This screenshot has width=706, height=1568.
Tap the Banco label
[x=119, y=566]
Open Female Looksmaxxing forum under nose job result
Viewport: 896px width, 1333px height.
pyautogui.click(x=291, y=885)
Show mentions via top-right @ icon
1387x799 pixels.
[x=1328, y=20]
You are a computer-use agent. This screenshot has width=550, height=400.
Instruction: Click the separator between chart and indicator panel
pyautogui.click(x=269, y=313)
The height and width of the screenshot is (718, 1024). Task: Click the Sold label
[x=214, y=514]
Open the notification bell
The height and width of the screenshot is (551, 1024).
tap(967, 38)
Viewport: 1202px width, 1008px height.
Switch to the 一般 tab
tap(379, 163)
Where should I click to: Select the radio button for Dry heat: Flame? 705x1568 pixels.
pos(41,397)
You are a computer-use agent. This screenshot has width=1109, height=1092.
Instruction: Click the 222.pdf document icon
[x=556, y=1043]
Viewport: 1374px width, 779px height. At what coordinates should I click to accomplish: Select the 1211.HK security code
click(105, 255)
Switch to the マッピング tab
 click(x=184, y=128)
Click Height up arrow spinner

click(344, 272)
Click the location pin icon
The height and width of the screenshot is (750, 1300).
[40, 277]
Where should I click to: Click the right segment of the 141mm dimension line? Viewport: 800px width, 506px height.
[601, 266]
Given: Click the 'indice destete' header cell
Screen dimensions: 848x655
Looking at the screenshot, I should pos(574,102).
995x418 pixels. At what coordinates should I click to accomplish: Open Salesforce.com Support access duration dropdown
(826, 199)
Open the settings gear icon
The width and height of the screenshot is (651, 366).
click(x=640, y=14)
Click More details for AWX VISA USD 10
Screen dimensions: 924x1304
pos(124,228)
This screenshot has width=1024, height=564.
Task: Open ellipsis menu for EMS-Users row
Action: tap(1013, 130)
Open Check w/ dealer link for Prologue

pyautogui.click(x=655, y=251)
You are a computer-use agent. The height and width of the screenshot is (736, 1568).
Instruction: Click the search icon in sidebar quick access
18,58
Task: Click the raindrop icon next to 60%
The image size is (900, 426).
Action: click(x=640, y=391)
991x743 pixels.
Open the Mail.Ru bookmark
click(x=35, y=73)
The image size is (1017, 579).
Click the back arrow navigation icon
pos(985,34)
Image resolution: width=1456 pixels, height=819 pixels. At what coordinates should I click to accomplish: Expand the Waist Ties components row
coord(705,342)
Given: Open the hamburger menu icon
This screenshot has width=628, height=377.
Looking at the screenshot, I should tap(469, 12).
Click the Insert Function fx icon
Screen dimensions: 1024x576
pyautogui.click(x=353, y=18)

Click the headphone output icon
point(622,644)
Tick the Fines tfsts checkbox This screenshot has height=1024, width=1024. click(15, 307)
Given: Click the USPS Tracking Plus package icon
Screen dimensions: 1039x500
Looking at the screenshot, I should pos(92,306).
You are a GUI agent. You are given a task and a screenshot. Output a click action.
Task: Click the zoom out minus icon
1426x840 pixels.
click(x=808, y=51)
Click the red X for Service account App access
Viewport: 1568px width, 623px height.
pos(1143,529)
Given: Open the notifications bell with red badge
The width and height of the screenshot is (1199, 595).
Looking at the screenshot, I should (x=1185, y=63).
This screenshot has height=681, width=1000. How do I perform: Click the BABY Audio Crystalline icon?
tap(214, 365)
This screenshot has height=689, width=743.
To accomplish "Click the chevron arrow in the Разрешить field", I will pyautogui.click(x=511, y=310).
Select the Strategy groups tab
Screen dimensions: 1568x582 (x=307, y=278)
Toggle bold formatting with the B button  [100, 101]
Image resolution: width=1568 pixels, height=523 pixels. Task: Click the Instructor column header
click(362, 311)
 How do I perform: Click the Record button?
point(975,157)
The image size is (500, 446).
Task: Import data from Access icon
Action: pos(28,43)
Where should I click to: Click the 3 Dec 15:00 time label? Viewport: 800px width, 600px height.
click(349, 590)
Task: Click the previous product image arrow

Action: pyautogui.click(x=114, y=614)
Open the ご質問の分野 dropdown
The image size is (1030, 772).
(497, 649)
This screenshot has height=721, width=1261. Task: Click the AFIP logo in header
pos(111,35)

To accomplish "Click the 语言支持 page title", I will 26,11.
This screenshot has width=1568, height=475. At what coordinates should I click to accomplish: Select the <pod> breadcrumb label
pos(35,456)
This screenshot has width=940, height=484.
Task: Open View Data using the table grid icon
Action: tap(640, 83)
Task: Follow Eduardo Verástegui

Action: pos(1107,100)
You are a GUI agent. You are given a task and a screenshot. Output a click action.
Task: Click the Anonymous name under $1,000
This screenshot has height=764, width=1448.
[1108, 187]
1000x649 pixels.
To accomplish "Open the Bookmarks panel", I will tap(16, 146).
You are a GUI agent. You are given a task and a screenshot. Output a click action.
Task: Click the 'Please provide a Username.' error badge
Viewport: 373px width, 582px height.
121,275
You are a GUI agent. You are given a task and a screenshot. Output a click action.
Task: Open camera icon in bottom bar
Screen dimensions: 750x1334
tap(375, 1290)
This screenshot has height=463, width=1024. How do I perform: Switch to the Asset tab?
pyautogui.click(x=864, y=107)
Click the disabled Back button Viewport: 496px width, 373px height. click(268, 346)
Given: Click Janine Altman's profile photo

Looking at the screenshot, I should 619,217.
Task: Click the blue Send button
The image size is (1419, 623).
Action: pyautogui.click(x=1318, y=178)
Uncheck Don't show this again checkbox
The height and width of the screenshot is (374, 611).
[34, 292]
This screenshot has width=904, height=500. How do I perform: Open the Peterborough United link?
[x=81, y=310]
☆ ☆ ☆ ☆ ☆
Using the entries above, state the number of lines that include "under". Add nothing else.

Result of this exercise: 2